Everyone interviewed for this article agreed that SDR technology continues to evolve, with manufacturers currently enhancing radios where they see benefit. The next step would be in harnessing the technology to add functionality that’s not available in current radios and, ultimately, demonstrating an SDR capable of operating on a wide range of frequencies and supporting multiple waveforms. For example, the National Institute of Justice’s communications technology working group has identified the development of a multi-band radio using SDR as a No. 1 priority.
“If you can buy radio products that have the ability to work in multiple frequency bands, that would be more practical than buying radios for multiple bands,” McEwen said.
Powell indicated an initial demonstration of a multi-band radio in a public-safety environment might take place in the near future. The DOJ is working with the San Jose Police Department to place Department of Defense SDR equipment into public-safety use, specifically the AN/PRC-148 Thales Multiband Inter/Intra Team Radio (MBITR) currently used by U.S. Army Special Forces. Weighing less than 2 pounds, the MBITR portable handset can operate in a range from 30 MHz to 512 MHz and would replace five different radios that city departments operate from 150 MHz to 512 MHz.
The demonstration won’t be cheap, with Powell citing cost estimates of $5000 per handset, but it isn’t as bad as it sounds, he said.
“You’ve got small quantities, number one. The DOD product is typically more expensive, number two. But that price is not atypical for what agencies are paying today for a full-featured … P25 radio.”
Ironically, one waveform that won’t be supported during the initial trials is the APCO Project 25 standard. “DOD has had some problems with the company initially developing the P25 waveform,” Powell said, adding that they’re looking for another company. “For any of their stateside operations, they’re going to need P25 to talk to local, state and federal agencies. Base security is required to use P25 now and has been for several years.”
A successful demonstration in San Jose would only be the first step in the wider use of SDR in the public-safety community, with many issues still to be resolved, such as power sources and antennas, according to Powell. “There’s a tremendous amount of computing power involved,” he said. “You need a power source to provide the extra power with the same amount of service length as we have with the existing battery.” He added that solutions likely would emerge from the cellular world.

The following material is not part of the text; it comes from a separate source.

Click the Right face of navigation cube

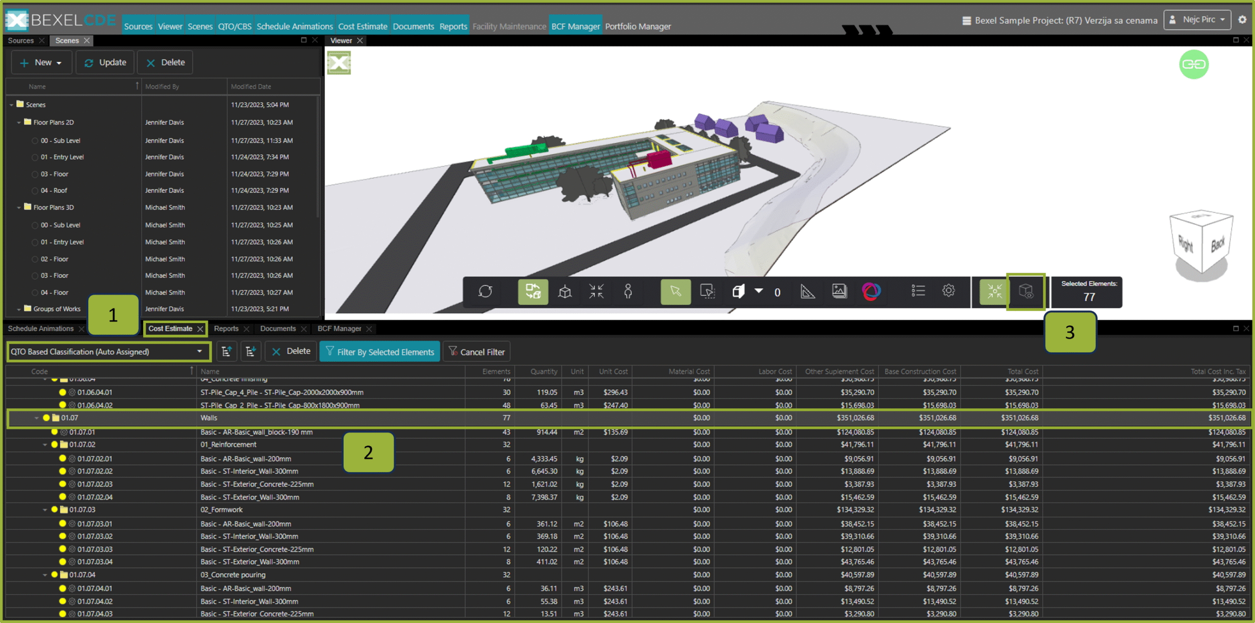(x=1186, y=243)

Proprietary interests likely will present an additional and much more significant challenge to the development of SDR technology. “The largest hurdle we have to overcome in integrating legacy waveforms into a single box is going to be intellectual property rights issues,” Powell said. “How do we cross-license waveforms from Motorola, M/A-COM and EFJohnson so we can put them in the same box? That will not be a trivial issue in my opinion. … Potentially, it will require negotiation at higher levels of government, potentially some legislation.”
McEwen agreed that government, particularly the federal government, must be more involved in SDR’s development if the technology is to reach its potential, particularly from a funding perspective. But he acknowledged that there’s only so much money to spread around.
“The amount of funding that is required to replace or upgrade old technology is pretty significant,” he said. “The financial resources of the state and local communities are not in good shape to fund [SDR] … which means there is greater reliance on federal funding. But there’s also greater competition for federal funding.”